CHALLENGE A:
Pull out each row that contains the string "link". Case counts.

SOURCE TEXT:
════════════════════
## In this notebook, you will learn how to translate text fragments with CADec

If you don't know how to load a model or how to operate with vocabularies yet, look in the notebook __1_Load_model_and_translate_baseline__.

### Load trained model

In [1]:
import sys

sys.path.insert(0, 'path_to_good_translation_wrong_in_context') # insert your local path to the repo

Load vocabularies.

In [2]:
import pickle
import numpy as np

DATA_PATH = # insert your path
VOC_PATH =  # insert your path

inp_voc = pickle.load(open(VOC_PATH + 'src.voc', 'rb'))
out_voc = pickle.load(open(VOC_PATH + 'dst.voc', 'rb'))

Load model.

In [3]:
%env CUDA_VISIBLE_DEVICES=0

import tensorflow as tf
import lib
import lib.task.seq2seq.cadec.model as tr

tf.reset_default_graph()
gpu_options = tf.GPUOptions(per_process_gpu_memory_fraction=0.99, allow_growth=True)
sess = tf.InteractiveSession(config=tf.ConfigProto(gpu_options=gpu_options))

hp = {
     "num_layers": 6,
     "num_heads": 8,
     "ff_size": 2048,
     "ffn_type": "conv_relu",
     "hid_size": 512,
     "emb_size": 512,
     "res_steps": "nlda", 
    
     "rescale_emb": True,
     "inp_emb_bias": True,
     "normalize_out": True,
     "share_emb": False,
     "replace": 0,
    
     "relu_dropout": 0.1,
     "res_dropout": 0.1,
     "attn_dropout": 0.1,
     "label_smoothing": 0.1,
    
     "translator": "ingraph",
     "beam_size": 4,
     "beam_spread": 3,
     "len_alpha": 0.6,
     "attn_beta": 0,
    
     "dec1_attn_mode": "rdo_and_emb",
     "share_loss": False,
     "decoder2_name": "decoder2",
     "max_ctx_sents": 3,
     "use_dst_ctx": True,
}

model = tr.CADecModel('mod', inp_voc, out_voc, inference_mode='lazy', **hp)

env: CUDA_VISIBLE_DEVICES=1
MODEL: use_dst_ctx  True
reusing...
DEC2: use_dst_ctx True


#### Load checkpoint

In [4]:
path_to_ckpt = # insert path to the final checkpoint
var_list = tf.get_collection(tf.GraphKeys.TRAINABLE_VARIABLES)
lib.train.saveload.load(path_to_ckpt, var_list)

## Translate <a name="translate"></a>

In [5]:
# load test set
path_to_testset = # path to your data
test_src = open(path_to_testset + 'test.src').readlines()
════════════════════
INFORMATION SUPPLIED:
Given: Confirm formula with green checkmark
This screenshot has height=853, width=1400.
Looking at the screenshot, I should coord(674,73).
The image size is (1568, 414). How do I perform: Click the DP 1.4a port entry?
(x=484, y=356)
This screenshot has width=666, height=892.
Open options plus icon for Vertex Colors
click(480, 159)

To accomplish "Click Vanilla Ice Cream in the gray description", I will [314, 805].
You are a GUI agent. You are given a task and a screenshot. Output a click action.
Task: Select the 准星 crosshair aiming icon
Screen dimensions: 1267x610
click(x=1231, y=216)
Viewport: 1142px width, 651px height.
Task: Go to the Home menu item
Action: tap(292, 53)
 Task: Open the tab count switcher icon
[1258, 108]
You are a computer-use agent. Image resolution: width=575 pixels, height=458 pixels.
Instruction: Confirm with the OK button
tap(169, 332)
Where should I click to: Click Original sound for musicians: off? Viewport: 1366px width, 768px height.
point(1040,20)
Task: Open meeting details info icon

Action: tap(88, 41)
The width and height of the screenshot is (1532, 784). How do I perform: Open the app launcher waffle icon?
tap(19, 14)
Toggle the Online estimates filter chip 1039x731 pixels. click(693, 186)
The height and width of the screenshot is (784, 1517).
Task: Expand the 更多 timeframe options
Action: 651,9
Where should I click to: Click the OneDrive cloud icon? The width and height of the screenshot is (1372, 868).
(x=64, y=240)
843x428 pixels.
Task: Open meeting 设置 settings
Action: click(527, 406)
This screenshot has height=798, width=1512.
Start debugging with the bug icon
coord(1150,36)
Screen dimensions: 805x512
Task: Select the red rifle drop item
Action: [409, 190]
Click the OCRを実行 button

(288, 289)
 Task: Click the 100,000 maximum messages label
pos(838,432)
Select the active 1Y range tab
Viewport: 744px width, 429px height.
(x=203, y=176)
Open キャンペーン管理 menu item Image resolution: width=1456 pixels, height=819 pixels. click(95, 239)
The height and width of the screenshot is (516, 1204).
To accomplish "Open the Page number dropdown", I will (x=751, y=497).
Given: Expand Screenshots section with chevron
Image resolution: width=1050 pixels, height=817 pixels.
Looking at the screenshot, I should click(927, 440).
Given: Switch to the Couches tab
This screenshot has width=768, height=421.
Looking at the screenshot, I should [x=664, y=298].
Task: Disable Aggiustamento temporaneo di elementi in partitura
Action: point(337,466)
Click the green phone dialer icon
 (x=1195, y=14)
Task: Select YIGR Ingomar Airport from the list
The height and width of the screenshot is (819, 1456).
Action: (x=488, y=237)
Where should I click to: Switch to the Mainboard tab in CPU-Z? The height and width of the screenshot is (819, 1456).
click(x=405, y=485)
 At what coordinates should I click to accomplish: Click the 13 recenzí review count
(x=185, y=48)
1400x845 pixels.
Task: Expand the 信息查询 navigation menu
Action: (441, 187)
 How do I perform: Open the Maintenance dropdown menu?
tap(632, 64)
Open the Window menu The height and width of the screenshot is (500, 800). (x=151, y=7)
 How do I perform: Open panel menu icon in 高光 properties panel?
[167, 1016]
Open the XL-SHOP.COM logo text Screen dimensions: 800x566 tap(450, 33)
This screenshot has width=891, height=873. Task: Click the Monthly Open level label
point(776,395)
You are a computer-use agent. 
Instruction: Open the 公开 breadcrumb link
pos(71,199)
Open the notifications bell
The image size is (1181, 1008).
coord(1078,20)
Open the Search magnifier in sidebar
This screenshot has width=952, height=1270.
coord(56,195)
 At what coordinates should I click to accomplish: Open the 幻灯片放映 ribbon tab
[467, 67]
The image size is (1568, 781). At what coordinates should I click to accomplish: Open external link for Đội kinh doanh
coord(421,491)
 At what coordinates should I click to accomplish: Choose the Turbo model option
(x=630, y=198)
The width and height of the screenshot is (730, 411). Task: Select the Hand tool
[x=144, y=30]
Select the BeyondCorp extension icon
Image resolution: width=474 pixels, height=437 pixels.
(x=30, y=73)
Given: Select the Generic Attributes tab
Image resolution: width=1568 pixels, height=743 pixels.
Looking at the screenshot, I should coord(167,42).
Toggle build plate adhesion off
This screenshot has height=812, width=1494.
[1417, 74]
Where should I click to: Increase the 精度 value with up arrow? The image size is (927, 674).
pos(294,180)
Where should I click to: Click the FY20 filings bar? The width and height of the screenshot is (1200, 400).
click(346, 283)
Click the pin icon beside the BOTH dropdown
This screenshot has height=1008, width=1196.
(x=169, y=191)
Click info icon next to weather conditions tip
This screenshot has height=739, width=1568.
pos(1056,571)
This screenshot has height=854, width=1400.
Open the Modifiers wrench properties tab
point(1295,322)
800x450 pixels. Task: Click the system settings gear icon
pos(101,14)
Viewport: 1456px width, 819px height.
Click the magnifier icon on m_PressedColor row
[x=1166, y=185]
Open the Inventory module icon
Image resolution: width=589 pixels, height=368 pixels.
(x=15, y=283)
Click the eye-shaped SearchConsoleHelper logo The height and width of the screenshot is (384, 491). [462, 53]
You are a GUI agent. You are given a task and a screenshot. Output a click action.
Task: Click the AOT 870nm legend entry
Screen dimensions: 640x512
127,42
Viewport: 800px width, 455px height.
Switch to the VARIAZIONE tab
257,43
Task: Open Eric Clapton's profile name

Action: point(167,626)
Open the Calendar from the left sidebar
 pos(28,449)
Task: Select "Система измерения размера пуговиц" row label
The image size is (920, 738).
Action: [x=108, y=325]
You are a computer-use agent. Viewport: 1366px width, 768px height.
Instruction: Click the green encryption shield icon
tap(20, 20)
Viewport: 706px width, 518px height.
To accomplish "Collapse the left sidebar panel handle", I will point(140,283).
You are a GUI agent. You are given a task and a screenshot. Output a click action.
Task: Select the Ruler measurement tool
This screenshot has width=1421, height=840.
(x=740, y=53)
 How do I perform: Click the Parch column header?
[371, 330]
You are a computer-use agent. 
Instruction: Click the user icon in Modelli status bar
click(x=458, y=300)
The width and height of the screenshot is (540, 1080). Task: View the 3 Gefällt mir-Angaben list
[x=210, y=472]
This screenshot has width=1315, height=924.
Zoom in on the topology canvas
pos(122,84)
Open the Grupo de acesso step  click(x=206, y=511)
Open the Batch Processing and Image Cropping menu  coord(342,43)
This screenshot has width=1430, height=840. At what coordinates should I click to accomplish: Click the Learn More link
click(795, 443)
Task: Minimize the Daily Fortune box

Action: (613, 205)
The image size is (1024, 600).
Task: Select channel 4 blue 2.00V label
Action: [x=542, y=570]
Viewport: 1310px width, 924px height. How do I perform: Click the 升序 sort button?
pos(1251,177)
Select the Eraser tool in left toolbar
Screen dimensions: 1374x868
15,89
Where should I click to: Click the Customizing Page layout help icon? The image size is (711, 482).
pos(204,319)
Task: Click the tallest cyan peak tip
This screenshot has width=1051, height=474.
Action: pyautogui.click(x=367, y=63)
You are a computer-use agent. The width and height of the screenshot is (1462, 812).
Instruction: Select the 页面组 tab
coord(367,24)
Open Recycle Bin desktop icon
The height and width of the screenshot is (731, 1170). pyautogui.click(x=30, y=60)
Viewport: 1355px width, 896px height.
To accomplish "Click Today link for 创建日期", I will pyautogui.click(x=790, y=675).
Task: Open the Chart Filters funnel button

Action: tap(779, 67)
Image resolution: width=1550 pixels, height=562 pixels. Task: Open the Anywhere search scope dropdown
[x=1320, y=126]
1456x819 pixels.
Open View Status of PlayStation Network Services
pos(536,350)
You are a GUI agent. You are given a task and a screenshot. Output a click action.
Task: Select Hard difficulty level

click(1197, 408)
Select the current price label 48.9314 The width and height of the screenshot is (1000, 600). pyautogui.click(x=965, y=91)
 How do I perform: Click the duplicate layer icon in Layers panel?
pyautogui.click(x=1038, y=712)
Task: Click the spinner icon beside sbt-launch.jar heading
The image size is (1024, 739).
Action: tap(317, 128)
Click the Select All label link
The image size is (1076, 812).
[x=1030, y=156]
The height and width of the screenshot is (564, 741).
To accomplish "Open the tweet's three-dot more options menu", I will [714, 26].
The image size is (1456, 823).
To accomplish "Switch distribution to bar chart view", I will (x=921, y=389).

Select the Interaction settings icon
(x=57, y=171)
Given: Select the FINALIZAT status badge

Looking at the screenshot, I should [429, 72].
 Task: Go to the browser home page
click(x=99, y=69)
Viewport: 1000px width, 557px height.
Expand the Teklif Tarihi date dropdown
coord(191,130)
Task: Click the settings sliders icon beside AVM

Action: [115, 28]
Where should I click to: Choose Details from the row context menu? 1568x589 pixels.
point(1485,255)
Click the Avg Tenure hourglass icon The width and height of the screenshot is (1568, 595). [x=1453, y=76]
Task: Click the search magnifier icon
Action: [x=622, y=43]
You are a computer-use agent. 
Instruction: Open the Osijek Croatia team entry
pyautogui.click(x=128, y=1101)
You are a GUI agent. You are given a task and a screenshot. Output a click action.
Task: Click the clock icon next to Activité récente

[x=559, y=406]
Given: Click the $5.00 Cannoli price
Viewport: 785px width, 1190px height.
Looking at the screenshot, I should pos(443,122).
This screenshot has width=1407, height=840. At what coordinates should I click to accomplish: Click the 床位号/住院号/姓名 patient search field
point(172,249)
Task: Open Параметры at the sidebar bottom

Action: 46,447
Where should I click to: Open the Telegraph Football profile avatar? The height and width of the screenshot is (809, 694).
════════════════════
CHALLENGE B:
In the hp dictionary of the CADec notebook, list every key whose value is set to True.

RESULT A:
Instruction: Open the 公开 breadcrumb link
The image size is (1568, 781). At what coordinates should I click to accomplish: Open external link for Đội kinh doanh
This screenshot has width=1430, height=840. At what coordinates should I click to accomplish: Click the Learn More link
To accomplish "Click Today link for 创建日期", I will pyautogui.click(x=790, y=675).
Click the Select All label link

RESULT B:
rescale_emb
inp_emb_bias
normalize_out
use_dst_ctx